Syphilis produces a sore called a chancre at the site of infection, usually on or around the genitals, anus, or mouth. Here’s what makes syphilis tricky: the sore is typically firm, round, and painless. Because it doesn’t hurt, people often miss it entirely. It appears an average of 21 days after exposure, though the window ranges from 10 to 90 days, and it heals on its own even without treatment. The infection, however, does not.

Herpes sores feel very different. The first outbreak usually starts with tingling or itching in a specific spot, followed by small blisters that break open into shallow, painful ulcers. The first episode tends to be the worst and can come with swollen lymph nodes and general achiness. Recurrent outbreaks are typically milder. Many people learn to recognize a “prodrome,” a tingling or burning sensation in the skin a day or two before sores reappear.

Genital warts from HPV are raised, flesh-colored growths that can be flat, rounded, or have a bumpy cauliflower-like texture. They’re usually painless, though large warts in certain locations can become uncomfortable or itchy. Warts may take anywhere from 3 weeks to many months to appear after exposure.

Flu-Like Symptoms and Whole-Body Effects

Some STIs cause symptoms that don’t feel “sexual” at all. Acute HIV infection, which occurs 1 to 2 weeks after exposure, often mimics a bad flu. Fever occurs in more than 70% of symptomatic cases. Fatigue is equally common. Muscle aches, sore throat, night sweats, swollen lymph nodes, and sometimes a rash round out the picture. About 20% of people develop oral or genital ulcers. These symptoms fade on their own within a few weeks, and then HIV can remain silent for months to years.

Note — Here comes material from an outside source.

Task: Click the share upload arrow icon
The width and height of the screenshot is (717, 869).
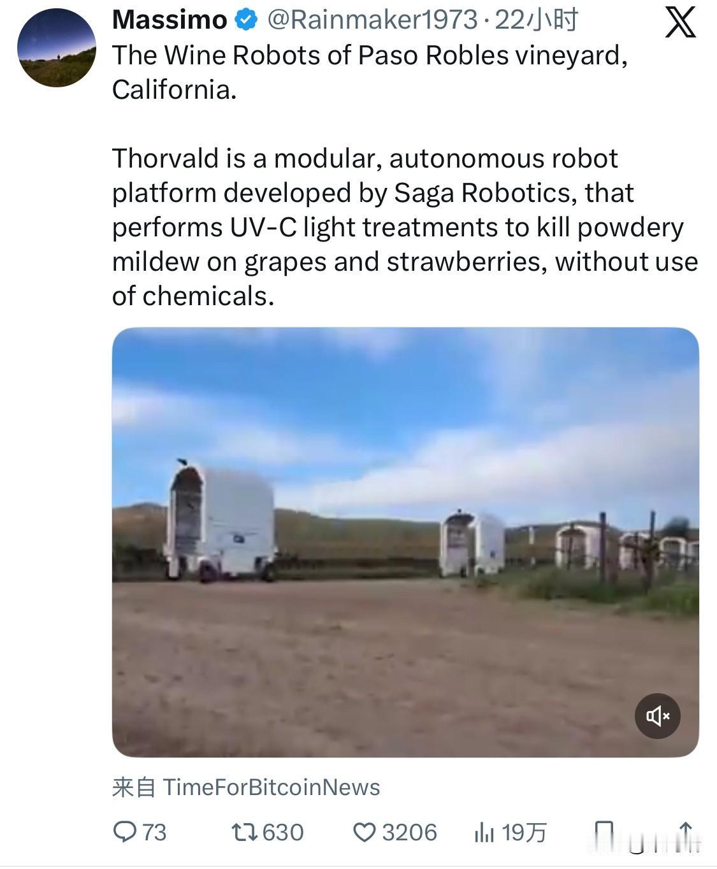Action: (685, 832)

Secondary syphilis, the stage that follows if a chancre goes untreated, can also cause a rash, fever, sore throat, and swollen glands. Hepatitis B and C may cause fatigue, nausea, and joint pain weeks to months after infection, though many people with hepatitis feel fine for years.

Deep Pelvic Pain

When bacterial infections like chlamydia or gonorrhea go untreated, they can spread deeper into the reproductive tract. In women, this leads to pelvic inflammatory disease, which causes pain in the lower abdomen. This pain can range from a dull, persistent ache to sharper discomfort, and it sometimes shows up during sex. Left untreated, PID can cause long-term pelvic pain and damage to the fallopian tubes. In men, untreated infections can inflame the tube behind the testicle, causing swelling and pain on one side of the scrotum.

When Symptoms Appear

The gap between exposure and the first sign of trouble varies widely. Gonorrhea is one of the fastest, often producing symptoms within days. Chlamydia takes 1 to 3 weeks. Herpes blisters average about 4 days but can take up to 12. Trichomoniasis may take 5 to 28 days. Syphilis averages 3 weeks but can hide for up to 3 months. HPV-related warts can take months. HIV antibodies may not be detectable for weeks, and the virus can remain clinically silent for years.

These timelines matter because feeling fine a few days after unprotected sex doesn’t mean you’re in the clear. Many infections need weeks to incubate, and as noted above, many never produce symptoms at all. If you’re searching this question because you’re worried about a recent exposure, the timing of your symptoms (or lack of them) can help narrow the possibilities, but testing is the only way to know for sure.